In December of 1981 Sun Ra and his Arkestra returned to Cleveland to play a Northeast Ohio Jazz Society concert. By the late 1980s he finally began getting some national recognition. His Arkestra played a gig on Saturday Night Live and jammed in New York’s Central Park. There was a movie documentary about him and his space age theology, and his Arkestra was even voted the top big band in a Downbeat magazine critics’ poll.

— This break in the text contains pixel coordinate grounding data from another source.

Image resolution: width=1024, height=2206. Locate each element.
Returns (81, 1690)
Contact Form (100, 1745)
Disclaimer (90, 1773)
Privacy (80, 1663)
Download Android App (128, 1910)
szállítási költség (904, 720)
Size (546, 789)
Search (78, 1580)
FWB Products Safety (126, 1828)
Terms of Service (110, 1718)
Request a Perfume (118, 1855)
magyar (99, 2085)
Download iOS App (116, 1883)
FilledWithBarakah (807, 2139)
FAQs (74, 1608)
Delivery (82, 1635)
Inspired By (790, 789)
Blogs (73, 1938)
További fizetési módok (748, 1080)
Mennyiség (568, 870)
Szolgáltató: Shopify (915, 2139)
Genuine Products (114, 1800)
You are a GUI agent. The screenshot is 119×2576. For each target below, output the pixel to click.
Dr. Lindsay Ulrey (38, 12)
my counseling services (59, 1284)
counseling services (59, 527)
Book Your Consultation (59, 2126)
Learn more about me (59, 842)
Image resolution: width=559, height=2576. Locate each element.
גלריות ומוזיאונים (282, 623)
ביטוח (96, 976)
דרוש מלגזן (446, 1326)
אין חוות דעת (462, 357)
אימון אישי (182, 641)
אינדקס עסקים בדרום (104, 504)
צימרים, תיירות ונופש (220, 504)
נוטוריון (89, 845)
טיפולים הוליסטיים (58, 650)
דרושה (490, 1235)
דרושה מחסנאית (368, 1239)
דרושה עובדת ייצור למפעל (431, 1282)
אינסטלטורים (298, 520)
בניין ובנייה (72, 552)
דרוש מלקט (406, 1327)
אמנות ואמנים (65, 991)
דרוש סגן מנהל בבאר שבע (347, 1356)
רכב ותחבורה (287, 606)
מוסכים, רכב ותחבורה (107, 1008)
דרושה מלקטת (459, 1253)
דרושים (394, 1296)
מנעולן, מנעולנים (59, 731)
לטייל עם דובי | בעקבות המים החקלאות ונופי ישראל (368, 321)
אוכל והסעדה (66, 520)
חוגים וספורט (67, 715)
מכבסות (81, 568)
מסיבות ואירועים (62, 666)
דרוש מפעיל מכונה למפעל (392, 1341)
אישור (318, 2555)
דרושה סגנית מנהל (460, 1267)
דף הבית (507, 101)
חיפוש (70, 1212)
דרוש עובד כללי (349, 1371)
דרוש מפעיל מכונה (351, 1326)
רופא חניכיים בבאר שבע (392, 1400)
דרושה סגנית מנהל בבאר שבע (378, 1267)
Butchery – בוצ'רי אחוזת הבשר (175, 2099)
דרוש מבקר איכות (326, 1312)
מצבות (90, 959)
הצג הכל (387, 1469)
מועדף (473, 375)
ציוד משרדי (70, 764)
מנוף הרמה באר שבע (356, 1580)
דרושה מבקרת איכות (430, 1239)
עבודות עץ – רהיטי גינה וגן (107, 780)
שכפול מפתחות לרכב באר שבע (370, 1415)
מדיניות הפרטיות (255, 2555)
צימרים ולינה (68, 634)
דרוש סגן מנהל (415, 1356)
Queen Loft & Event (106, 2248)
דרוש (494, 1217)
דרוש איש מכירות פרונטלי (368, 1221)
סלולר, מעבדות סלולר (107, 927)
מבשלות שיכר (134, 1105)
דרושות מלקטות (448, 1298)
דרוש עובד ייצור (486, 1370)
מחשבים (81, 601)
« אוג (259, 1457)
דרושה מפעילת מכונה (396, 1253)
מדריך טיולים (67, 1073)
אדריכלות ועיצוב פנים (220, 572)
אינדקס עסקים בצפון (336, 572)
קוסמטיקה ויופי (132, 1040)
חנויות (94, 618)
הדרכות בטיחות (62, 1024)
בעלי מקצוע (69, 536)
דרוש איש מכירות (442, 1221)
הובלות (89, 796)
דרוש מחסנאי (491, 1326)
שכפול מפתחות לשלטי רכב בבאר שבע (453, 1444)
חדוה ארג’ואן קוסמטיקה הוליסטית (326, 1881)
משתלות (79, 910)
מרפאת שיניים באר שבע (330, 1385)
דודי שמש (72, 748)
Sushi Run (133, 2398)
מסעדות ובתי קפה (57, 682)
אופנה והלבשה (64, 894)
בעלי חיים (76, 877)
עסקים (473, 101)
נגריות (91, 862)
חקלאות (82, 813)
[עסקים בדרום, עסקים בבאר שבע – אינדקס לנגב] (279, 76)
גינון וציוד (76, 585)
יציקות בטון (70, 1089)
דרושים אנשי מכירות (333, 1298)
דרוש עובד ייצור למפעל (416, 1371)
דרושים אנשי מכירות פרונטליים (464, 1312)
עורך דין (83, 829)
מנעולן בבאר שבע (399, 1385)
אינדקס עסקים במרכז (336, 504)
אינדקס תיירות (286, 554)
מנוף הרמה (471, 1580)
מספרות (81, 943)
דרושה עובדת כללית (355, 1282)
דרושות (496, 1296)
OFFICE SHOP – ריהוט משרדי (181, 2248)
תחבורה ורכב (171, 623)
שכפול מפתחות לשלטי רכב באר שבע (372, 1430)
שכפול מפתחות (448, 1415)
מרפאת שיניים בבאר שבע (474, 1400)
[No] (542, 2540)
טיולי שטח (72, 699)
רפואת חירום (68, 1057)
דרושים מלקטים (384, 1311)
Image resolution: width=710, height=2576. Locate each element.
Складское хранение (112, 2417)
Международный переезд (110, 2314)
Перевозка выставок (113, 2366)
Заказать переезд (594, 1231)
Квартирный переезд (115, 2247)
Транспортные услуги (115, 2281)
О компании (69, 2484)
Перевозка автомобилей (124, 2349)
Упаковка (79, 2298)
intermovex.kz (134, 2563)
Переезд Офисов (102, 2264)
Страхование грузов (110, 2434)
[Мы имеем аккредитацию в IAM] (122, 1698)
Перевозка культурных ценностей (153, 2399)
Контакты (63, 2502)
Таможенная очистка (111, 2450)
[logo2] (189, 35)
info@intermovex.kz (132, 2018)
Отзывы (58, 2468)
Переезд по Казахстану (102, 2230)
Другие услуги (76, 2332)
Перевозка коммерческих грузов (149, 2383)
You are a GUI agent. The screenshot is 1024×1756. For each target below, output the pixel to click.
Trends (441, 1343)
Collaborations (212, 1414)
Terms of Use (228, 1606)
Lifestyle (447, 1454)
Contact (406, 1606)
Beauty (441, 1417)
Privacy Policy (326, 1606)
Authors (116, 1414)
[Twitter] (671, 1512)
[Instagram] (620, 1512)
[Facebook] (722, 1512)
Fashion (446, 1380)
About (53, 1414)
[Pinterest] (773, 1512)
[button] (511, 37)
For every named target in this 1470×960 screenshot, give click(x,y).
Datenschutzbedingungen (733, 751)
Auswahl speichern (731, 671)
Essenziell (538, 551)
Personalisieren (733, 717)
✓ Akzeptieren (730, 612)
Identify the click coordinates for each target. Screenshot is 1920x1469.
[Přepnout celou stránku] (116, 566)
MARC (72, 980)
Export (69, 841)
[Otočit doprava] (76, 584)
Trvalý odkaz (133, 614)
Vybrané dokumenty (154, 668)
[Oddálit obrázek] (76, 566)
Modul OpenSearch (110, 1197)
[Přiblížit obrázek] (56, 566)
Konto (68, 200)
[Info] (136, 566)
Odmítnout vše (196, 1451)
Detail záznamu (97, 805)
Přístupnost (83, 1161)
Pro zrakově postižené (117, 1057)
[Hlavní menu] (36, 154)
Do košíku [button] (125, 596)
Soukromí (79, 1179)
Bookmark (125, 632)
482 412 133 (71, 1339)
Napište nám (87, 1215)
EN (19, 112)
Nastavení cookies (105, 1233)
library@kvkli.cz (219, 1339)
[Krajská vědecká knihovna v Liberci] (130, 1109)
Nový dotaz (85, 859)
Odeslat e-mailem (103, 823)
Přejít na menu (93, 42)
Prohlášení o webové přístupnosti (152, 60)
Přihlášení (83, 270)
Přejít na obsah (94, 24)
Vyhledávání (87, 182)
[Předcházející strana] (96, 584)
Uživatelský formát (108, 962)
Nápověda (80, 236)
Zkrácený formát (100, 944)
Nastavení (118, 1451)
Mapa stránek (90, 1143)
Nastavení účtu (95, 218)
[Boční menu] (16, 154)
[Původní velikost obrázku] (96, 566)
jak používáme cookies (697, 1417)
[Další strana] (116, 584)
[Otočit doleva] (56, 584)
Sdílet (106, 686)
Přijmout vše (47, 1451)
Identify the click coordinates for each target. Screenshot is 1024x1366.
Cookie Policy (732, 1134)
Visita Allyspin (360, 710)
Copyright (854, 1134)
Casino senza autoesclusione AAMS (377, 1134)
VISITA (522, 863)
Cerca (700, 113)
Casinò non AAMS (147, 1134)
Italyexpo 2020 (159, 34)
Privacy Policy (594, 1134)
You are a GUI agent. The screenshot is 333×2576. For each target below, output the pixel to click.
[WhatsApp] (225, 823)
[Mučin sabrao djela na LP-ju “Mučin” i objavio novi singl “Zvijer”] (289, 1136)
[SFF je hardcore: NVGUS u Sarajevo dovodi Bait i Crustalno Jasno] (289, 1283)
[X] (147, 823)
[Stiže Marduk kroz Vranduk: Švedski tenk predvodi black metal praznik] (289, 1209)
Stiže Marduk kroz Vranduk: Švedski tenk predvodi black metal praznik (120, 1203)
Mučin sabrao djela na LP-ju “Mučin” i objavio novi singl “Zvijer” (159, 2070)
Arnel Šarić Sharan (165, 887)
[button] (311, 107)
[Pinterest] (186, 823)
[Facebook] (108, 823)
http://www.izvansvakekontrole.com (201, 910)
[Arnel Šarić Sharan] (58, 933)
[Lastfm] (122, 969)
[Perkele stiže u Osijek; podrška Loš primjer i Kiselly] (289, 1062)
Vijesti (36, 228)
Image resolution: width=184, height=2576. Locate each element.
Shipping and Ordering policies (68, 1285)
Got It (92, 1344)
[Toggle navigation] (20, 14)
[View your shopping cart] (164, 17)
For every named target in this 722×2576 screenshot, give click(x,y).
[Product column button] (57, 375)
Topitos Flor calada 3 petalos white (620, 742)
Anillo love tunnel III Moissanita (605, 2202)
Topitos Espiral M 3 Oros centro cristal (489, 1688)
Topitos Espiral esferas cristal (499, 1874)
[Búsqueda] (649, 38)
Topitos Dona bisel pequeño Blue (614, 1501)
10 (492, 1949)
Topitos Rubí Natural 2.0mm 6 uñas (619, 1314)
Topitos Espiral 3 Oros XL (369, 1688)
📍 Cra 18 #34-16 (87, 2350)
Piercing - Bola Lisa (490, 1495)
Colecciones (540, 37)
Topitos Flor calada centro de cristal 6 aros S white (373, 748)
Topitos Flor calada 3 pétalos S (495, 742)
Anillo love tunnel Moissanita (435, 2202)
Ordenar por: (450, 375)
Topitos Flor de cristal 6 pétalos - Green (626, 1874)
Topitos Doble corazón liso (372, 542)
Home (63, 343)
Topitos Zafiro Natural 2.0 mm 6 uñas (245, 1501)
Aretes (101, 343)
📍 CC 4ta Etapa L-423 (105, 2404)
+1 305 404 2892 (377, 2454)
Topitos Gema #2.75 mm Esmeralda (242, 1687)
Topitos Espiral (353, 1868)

In April of 1988 Sun Ra and his band played an unusual concert at the Tri-C Jazz Fest in Cleveland. Instead of his outer-space free jazz, the band played a roaring and swinging program of old Fletcher Henderson arrangements.

Sun Ra’s last appearance in Greater Cleveland was August 4, 1990 when the Jazz Society presented a well-attended and fun-filled concert at the Cain Park amphitheater in Cleveland Heights. Despite a heavy rain, about 500 people were in the audience for Sun Ra’s visual and musical extravaganza. By the end of the three-hour concert, most of them were standing in the aisles, clapping, dancing and cheering.

Two years later Sun Ra suffered a stroke. When he was admitted to a hospital, he listed his address as "the planet Saturn."

Sun Ra, who once said, "I paint pictures of infinity with my music and that’s why a lot of people can’t understand it," died May 30th, 1993 at the age of 80.

Say what you will about his unusual music, philosophies, costumes and life style – Sun Ra and his Arkestra were always challenging and entertaining -- as they were when they broadcast from Cleveland’s Smiling Dog Saloon in January of 1975.

Copyright 2007, Joe Mosbrook.

1 comment:

john l said...

Sun Ra's last Cleveland appearance was actually in 1991 at Peabody's Down Under in the Flats.